CONTINENTE Se observarmos as diversas expressões da cultura atual, a felicidade é quase onipresente. Somos assim tão felizes?
FILIPE CAMPELLO Uma das observações mais recorrentes e discutidas em relação à felicidade consiste na atribuição de um modelo imperativo, facilmente diagnosticado na sociedade contemporânea. A imposição do “ser feliz a qualquer custo”, que já em si mesma é contraditória, conduz a uma percepção – a meu ver, equivocada – de que a dor ou a imperfeição seriam estranhas à existência.
CONTINENTE Como se vivêssemos dentro de uma virtualidade eterna, compartilhando e curtindo sorrisos o tempo inteiro.
FILIPE CAMPELLO Nas redes sociais, o imperativo é ainda mais pernicioso, passando a falsa impressão de que todos são ou estão felizes (são raros os posts sobre frustração, sobre estar triste). O não estar feliz, portanto, é sinônimo de fracasso – ou o sentido recorrente de looser dos norte-americanos – e, em alguns casos, conduz a sintomas mais sérios, como a depressão. Ao contrário disso, é preciso assumir que momentos de dor e tristeza ou a vulnerabilidade e fraqueza do ser humano são próprios à existência, às histórias de vida individual, de modo que é preciso lidar com isso não como sintomas de fracassos, mas como sentimento comum. Mas eu gostaria, aqui, de destacar outro problema em relação ao sentido de felicidade, a meu ver mais importante e filosoficamente mais denso. A dificuldade sobre este conceito pode ser resumida na questão provocativa: um escravo pode ser feliz?
CONTINENTE A pergunta remete à subjetividade, quando se trata do tema felicidade, inclusive em sua versão publicitária?
FILIPE CAMPELLO Sim, a questão já aponta para a dificuldade de um critério objetivo e da maleabilidade em lidar com um sentimento fundamentalmente subjetivo. A resposta, pelo que parece, pode ser sim e não. A resposta afirmativa deve-se a um sentimento que pode ser vivenciado pelo escravo e que, portanto, não pode ser negado por um interlocutor. É quando se pergunta ao escravo: você é feliz? E ele responde: sim. A possibilidade de uma resposta afirmativa já evidencia o significado relativo do conceito de felicidade.
CONTINENTE Em que consiste essa relatividade?
FILIPE CAMPELLO Ela pode ser considerada em dois sentidos. No primeiro, há estudos que mostram que a felicidade não é um sentimento meramente subjetivo, mas possui um alto grau comparativo: ela depende de uma sensação duradoura de bem-estar mediada por relações de reconhecimento recíproco, ou seja, a felicidade refere-se à medida que o indivíduo é estimado e respeitado pelos demais. Ela também é relativa porque há uma propensão em tomar um padrão de felicidade intersubjetivamente compartilhado, em que este padrão é difícil de ser valorado objetivamente. Um exemplo disso são estudos sobre a felicidade em economia, que sugerem que ela pode depender do grau de bem-estar proporcionado pela renda (e esta depende do contexto), mas chega a um determinado ponto em que ela não mais depende da variável econômica.

**Registros fornecidos:**
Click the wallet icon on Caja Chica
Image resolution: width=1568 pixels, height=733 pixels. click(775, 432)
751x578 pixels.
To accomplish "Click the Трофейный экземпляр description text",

--

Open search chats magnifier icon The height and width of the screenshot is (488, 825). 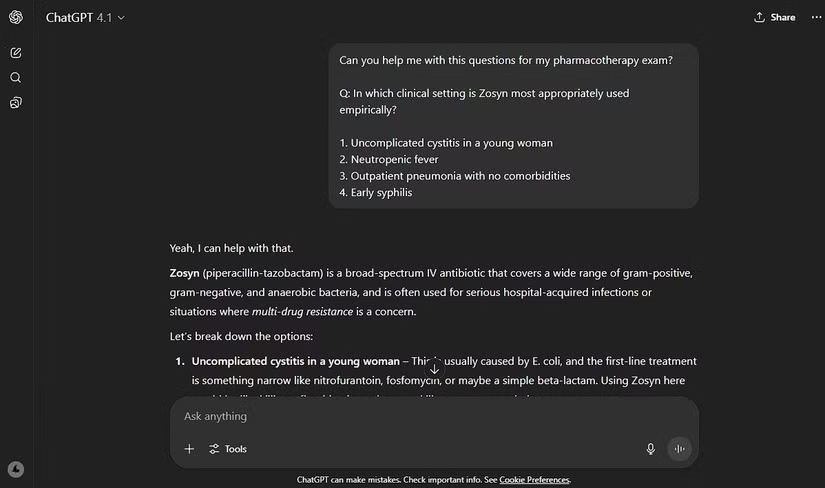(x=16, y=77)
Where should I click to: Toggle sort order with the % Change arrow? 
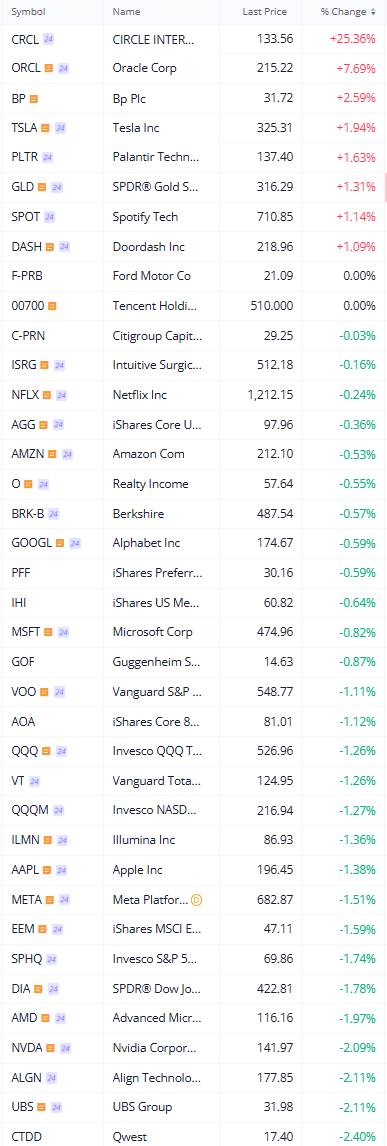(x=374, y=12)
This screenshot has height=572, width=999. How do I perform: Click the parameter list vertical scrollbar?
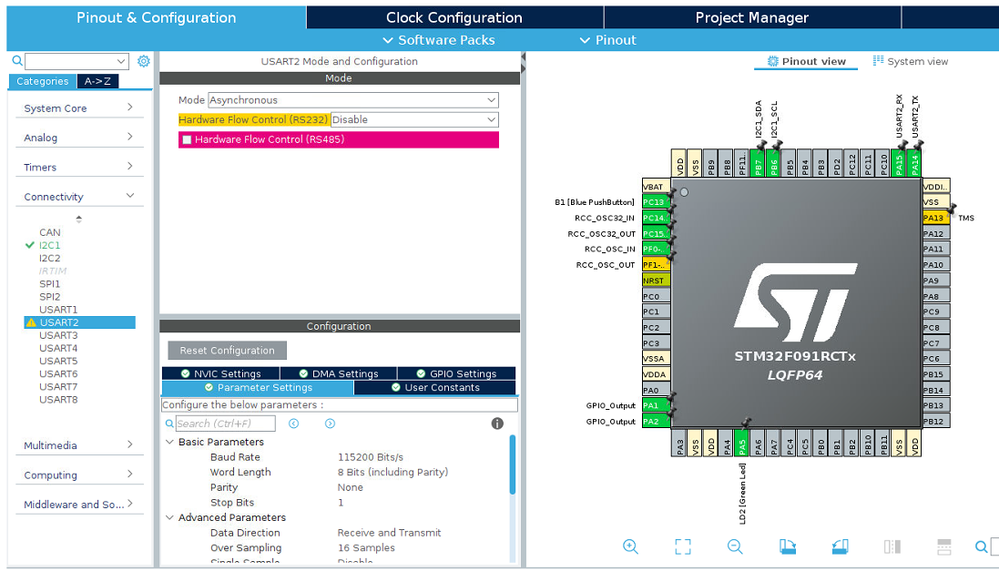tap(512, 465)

* * *

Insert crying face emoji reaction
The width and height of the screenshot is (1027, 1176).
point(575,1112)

**Problemas a resolver:**
A: Segundo Filipe Campello, na entrevista sobre felicidade, que tipo de post é raro nas redes sociais?
B: Liste tudo o que Filipe Campello, na entrevista sobre felicidade, afirma ser próprio à existência.
C: Continue a entrevista sobre felicidade a partir do ponto em que ela para.

**Resultados esperados:**
A: Posts sobre frustração ou sobre estar triste.

B:
- Momentos de dor
- Momentos de tristeza
- A vulnerabilidade do ser humano
- A fraqueza do ser humano

C:
CONTINENTE O que isso aponta?
FILIPE CAMPELLO Põe ainda mais em xeque o uso objetivo do conceito de felicidade. Em uma das diversas (e controversas) pesquisas sobre índice de felicidade, foi apontado recentemente que o terceiro país mais feliz do mundo é a Arábia Saudita! Este é mais um claro exemplo do conflito subjetivo/objetivo expresso na situação hipotética do escravo feliz, em que um sentimento subjetivo pode ser articulado como felicidade (e até mesmo esta articulação subjetiva é bastante controversa), enquanto várias outras evidentes pré-condições não são preenchidas, tais como violação sistemática de direitos humanos, opressão da mulher, falta de liberdade de expressão etc.
CONTINENTE O que resta para a felicidade – e para o escravo feliz?
FILIPE CAMPELLO É por essas ambiguidades e dificuldades de se atrelar um sentido objetivo de felicidade que filósofos como Hegel chegam a mencionar este conceito, mas, em seguida, defendem que não o conceito de felicidade, mas o de “liberdade” é o mais adequado para estabelecer uma reflexão sobre o sujeito. Aqui, a pergunta central não é se o escravo é feliz (e pouco importa se a sua resposta seja sim – como também no anômalo caso dos sauditas), mas, antes, se estão asseguradas condições “objetivas” e socialmente mediadas de realização da liberdade individual. Não quer dizer que essa concepção de liberdade satisfaça todos os critérios de felicidade, senão que somente a partir dela faz sentido questionar, num segundo momento, se o sujeito é ou não feliz.